Let’s take a moment to read Title IX, a key piece of language in the Education Amendments of 1972:

No person in the United States shall, on the basis of sex, be excluded from participation in, be denied the benefits of, or be subjected to discrimination under any education program or activity.

Which seems pretty basic, especially to those of us who were born well after it took effect. But prior to Title IX, neither public schools, nor colleges, really had any obligation to allow women to participate in traditional male activities or classes (or the other way around–men could be and were been barred from typically “female” activities or classes, like sewing or cooking), nor did they have to provide equal funding.

Girls who were interested in sports were relegated to cheerleading (which, to be fair is is absolutely a sport, but not one that all girls want to play), and possibly tennis–but their gear was shoddy, their uniforms were worn, and their teams received, on average, just a fraction of the boys teams and activities.

I learned all of this when, at 10 or 11, I decided I wanted to play football. I was chubby, out-of-shape, unhappy with my body, and bored. I wasn’t good at anything other than school, and sitting in my room journaling wasn’t really doing it for me. I liked the game, I knew all the rules, and I’d spent years watching it with my dad and cheering for my brother, who played through high school.

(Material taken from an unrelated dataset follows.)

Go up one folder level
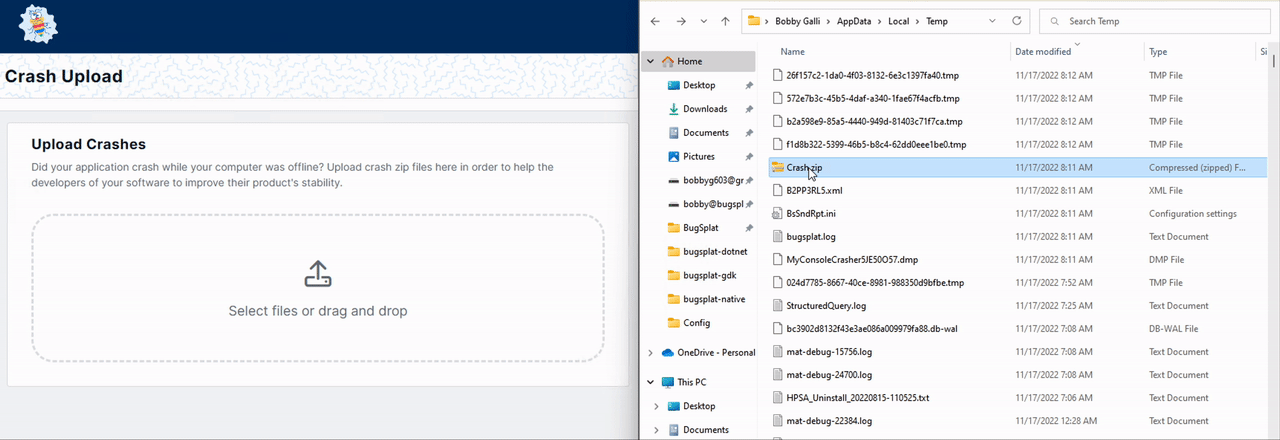The height and width of the screenshot is (440, 1280). point(725,21)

And because of Title IX (I learned), I could. I could sign up for the local club sports league for middle schoolers and join and, because there wasn’t a female-specific league, I could play alongside the boys. They had to let me.

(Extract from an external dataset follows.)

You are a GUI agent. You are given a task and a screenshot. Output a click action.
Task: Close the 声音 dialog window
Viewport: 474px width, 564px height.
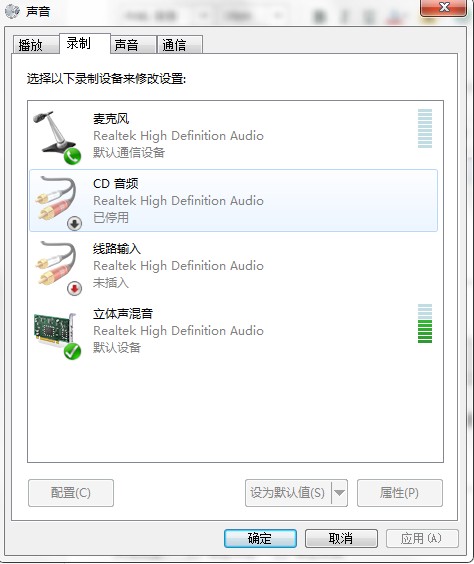pos(444,7)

But they didn’t, it turned out, have to like it.

I was pretty out-of-shape as a kid, but I was a good sport, and I tried hard. That’s the first thing football taught me: fake it until you get good at it. Eventually, I did get good–but it wasn’t without a struggle.

The head coach, who was clearly not a fan of my presence and, I don’t think, ever bothered to learn my first name, quickly became the antagonist in my story. I didn’t fault him too much when, in the first week, he quickly relegated me to the Bad News Bears-esque B team, because I knew I wasn’t fast–but the fact that he didn’t even give me a fair shot was pretty irritating.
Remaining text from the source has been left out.